In the latest saga over online gaming addiction in China, the parents of a 13-year-old Tianjin boy are suing the makers of World of Warcraft, blaming the game for the death of their son, according to the Chinese news agency Xinhua. The parents filed a suit against Blizzard Entertainment on Wednesday, saying their son jumped to his death while reenacting a scene from the game, the report said. The parents are backed by the anti-Internet addiction advocate Zhang Chunliang.
Mr. Chunliang has spoken to 63 parents whose children have allegedly suffered from online gaming addiction and plans to file a class-action suit, according to the report. Blizzard executives weren’t available to comment to RedHerring.com about the lawsuit.

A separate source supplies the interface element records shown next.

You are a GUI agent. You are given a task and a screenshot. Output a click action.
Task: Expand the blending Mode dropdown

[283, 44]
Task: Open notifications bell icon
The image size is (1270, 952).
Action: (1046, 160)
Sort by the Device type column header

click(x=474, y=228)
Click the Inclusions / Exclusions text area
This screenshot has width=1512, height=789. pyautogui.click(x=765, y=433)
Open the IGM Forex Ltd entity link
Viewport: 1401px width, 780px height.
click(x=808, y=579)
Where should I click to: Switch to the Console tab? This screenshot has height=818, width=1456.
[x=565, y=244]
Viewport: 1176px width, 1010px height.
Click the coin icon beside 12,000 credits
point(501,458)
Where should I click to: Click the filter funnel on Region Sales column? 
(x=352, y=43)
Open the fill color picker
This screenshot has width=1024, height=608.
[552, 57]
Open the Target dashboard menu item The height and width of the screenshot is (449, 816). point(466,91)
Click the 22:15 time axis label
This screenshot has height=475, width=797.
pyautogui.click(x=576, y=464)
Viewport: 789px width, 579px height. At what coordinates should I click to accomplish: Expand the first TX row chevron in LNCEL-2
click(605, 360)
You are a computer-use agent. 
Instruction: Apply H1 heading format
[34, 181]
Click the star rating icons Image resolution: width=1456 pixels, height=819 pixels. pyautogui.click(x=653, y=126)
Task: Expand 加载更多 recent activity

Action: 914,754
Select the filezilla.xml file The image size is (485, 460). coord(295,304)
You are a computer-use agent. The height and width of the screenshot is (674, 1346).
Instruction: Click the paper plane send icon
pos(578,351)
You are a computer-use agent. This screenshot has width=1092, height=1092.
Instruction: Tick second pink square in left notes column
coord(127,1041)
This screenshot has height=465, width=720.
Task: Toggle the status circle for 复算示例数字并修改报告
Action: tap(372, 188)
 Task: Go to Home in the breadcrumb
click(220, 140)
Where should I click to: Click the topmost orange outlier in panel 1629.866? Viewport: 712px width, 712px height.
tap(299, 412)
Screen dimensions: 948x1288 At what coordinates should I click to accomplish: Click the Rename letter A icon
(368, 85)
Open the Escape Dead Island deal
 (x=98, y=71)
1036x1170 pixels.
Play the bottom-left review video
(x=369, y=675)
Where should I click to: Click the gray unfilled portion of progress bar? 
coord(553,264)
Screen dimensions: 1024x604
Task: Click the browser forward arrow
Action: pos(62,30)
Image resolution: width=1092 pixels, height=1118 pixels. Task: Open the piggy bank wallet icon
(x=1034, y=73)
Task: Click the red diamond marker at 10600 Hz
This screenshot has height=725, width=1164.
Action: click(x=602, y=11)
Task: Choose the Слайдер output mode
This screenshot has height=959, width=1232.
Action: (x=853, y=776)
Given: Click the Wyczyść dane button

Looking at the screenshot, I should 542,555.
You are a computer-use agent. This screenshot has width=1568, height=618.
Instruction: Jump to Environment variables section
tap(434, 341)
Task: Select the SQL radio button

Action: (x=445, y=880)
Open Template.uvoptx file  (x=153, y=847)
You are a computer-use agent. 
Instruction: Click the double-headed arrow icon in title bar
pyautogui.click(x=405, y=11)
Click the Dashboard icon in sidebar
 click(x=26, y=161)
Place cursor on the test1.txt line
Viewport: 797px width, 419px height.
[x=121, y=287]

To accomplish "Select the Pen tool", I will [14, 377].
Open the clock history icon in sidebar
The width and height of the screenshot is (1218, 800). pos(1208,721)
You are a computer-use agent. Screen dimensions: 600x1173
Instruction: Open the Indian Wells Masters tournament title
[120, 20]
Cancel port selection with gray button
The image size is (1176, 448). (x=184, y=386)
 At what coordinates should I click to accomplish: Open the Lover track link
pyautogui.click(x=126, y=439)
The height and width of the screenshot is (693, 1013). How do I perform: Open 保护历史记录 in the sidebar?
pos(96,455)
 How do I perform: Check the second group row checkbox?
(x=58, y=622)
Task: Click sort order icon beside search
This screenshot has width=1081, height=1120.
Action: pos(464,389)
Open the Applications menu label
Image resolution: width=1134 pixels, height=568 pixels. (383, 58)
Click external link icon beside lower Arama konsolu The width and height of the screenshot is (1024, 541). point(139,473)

The high-profile backlash to China’s booming online game market reflects the growing size of the industry. World of Warcraft alone has 1.5 million paying players. China’s online game market brought in $580 million this year, and is the fastest-growing market in the world, according to research firm DFC Intelligence. That market is set to nearly triple in size to an estimated $1.7 billion by 2010.
Blizzard Entertainment developed the game and works with The9 in China as the local distributor. The9 already posted second-quarter revenue of $6.7 million, up from first-quarter revenue of $1.5 million. Some analysts estimate the game is raking in more than $30 million per month in basic subscription fees.
Vivendi Universal Games, the parent company of Blizzard, recently said that through the first half of 2005, World of Warcraft brought the company’s revenue up 61 percent from the year before to â‚¬238 million ($290 million) (see World of Warcraft Storms Asia).
But the company, which now counts 4.5 million World of Warcraft players worldwide, must contend with the backlash of parents concerned with addictive behavior.